Even though these mushrooms are on our own lawn, I still did not harvest them all. When I had about as many as I though I should collect, I went back into the house, emptied one of our dye pots--a nice stainless steel pot with a glass cover that is ONLY USED for dyeing, even though it is only natural dyestuffs I am currently using--and after cleaning the pot I filled it about 2/3 full of water then set the bag of mushrooms into the water and set the burner heat to medium low, covered the pot, then went to my wonderful VERY elderly blue platform rocker to do some knitting for a while. (After about four rows I realized that I had forgotten that I was supposed to be decreasing every other round. Rats! So I took out those rows and decided to check the dye pot until I recovered my equanimity after that faux-pas...)
The wool fiber I used to put in the pot as a sample was 5.6 grams of Lonk Wool. Yes, Lonk! Look it up. ("The Lonk is a British breed of domestic sheep. It belongs to the group of black-faced hill breeds of northern England.)".
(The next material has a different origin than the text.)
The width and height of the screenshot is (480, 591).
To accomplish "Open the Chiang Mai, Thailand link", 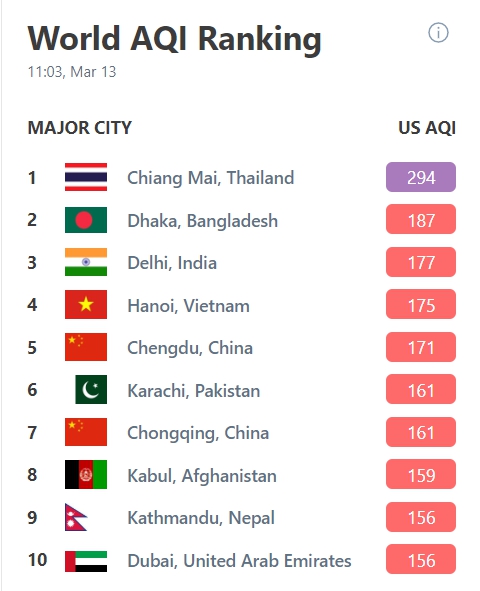I will 211,178.
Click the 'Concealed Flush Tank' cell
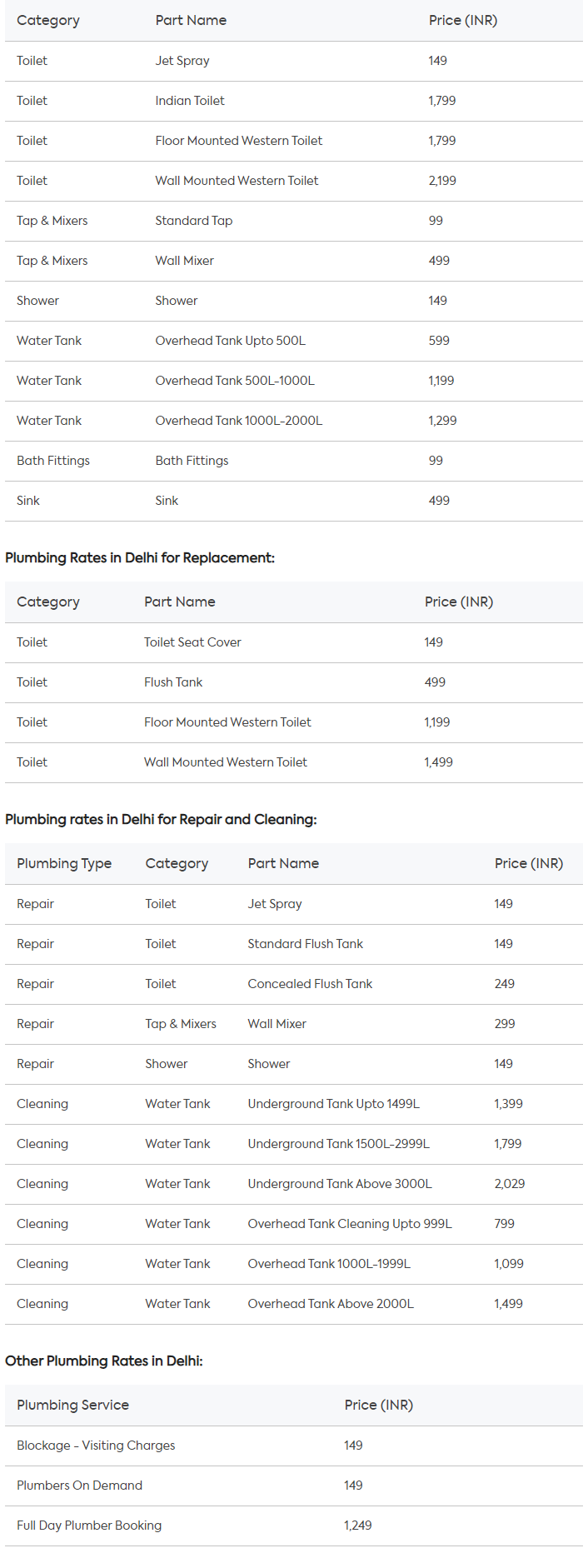 coord(310,984)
This is the pot with the paint strainer bag and in the top of the pot, that little non-bag hump-y looking thing is the fiber. I repeat: I look forward to the morning.
On a totally other subject: today I was serving with a friend in the FamilySearch Center. I spent most of my time learning rather than forwarding our family history. I started with the front page of The Family History Guide. There are a number of short videos that I watched then moved on to click on a link, then another, then another. THERE IS SO MUCH THERE! (Actually thousands of articles and links, etc) If you think you don't know enough about doing family history research, this is the website for you. If you think you know all there is to know about doing family history work, this website is for you! You are wrong! There is so much more. SO MUCH.
I won't tell you about what I learned because it is all still swirling around in my brain. Suffice it to say that this website is a wonderful blessing to everyone who goes to it...from the rankest beginner, even if you have not even begun family history work...on up to the most certified credentialed researcher. Later on this year I believe we will begin holding The Family History Guide workshops...not classes because no one can know all that is there. We will work on family history together starting with projects and goals, and moving on one step at a time.
That is it for today! Mushroom dyeing and The Family History Guide! Two very different things but both a big part of this day.
Best wishes to all.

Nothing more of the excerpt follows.